More plastic bottles were recycled in 2018 than the prior year. But because of an overall bottle production increase, the recycling rate fell.
The latest National Postconsumer Plastic Bottle Recycling Report was released in December by the American Chemistry Council (ACC) and Association of Plastic Recyclers (APR). APR owns Resource Recycling, Inc., which publishes Plastics Recycling Update.
The report found that U.S. consumers recycled nearly 2.9 billion pounds of plastic bottles in 2018, a figure that includes resins 1-7. That was an increase from 2.8 billion pounds recycled in 2017.
But resin sales for plastic bottle production grew from 9.5 billion pounds in 2017 to nearly 9.9 billion pounds in 2018. Because that growth significantly outpaced recycling increases, the plastic bottle recycling rate fell slightly from 29.3% in 2017 to 28.9% in 2018. The resin sales figure includes both virgin and recycled plastic.
“The post-consumer plastic bottle recycling industry experienced a third difficult year in 2018 with less growth in pounds collected than in pounds of bottles on store shelves,” the report states.

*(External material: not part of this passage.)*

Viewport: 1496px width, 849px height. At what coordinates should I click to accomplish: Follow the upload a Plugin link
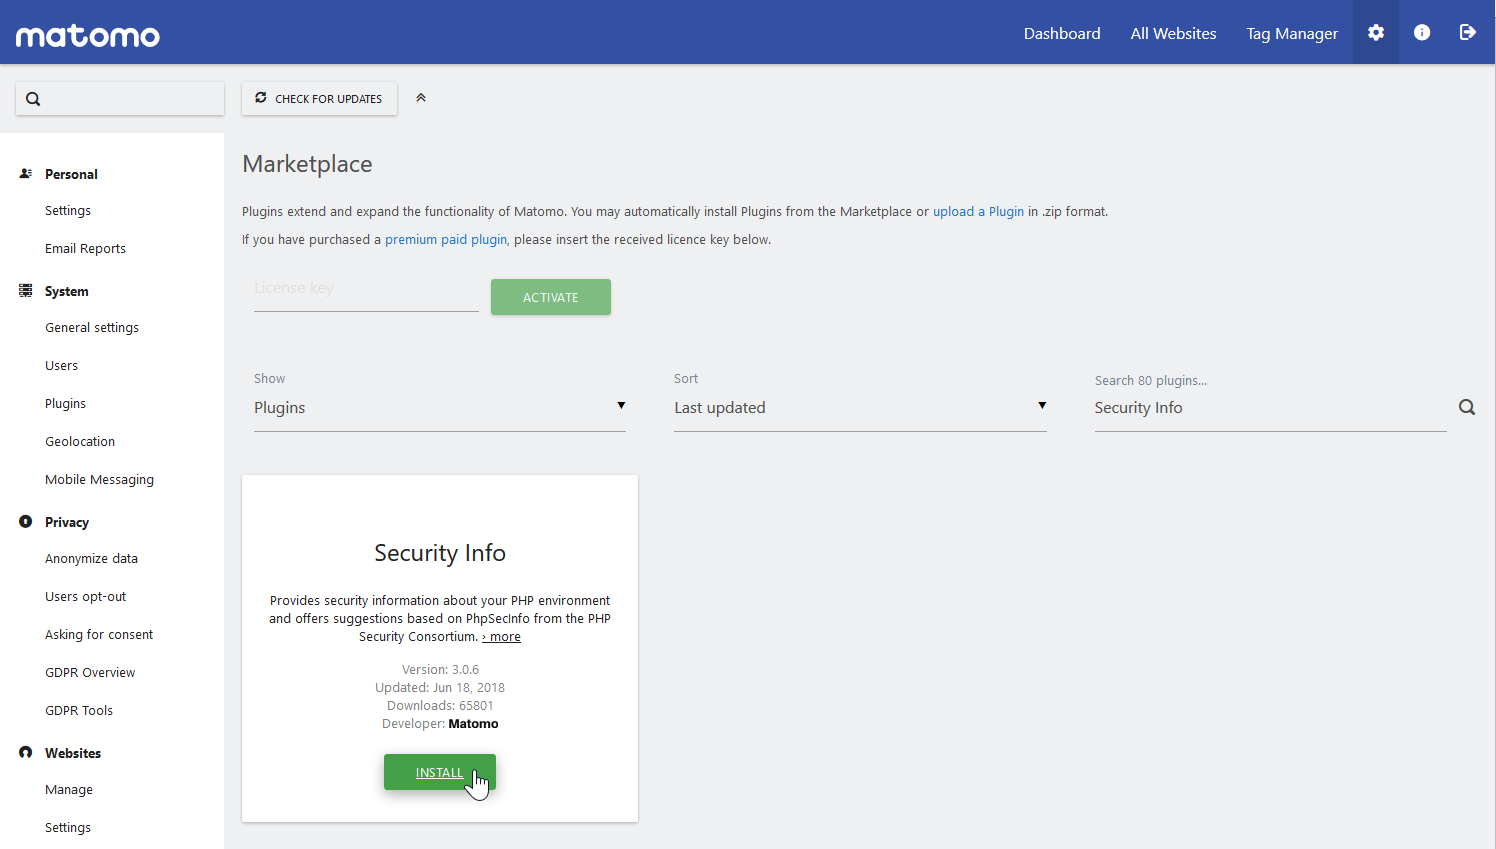978,212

The difficult year was underscored by a substantial decline in recovered bottle exports. After 15.2% of recovered plastic bottles were exported in 2017, just 9.9% left the country in 2018. That’s an ongoing decline – the report points out that exports in 2011 and earlier were higher than 30%.
The report was compiled from reclaimer surveys from consulting firm More Recycling and PET-specific figures from the National Association for PET Container Resources (NAPCOR). This is the 29th year the report has been published.
NAPCOR released its PET-specific bottle recycling rate report earlier in December.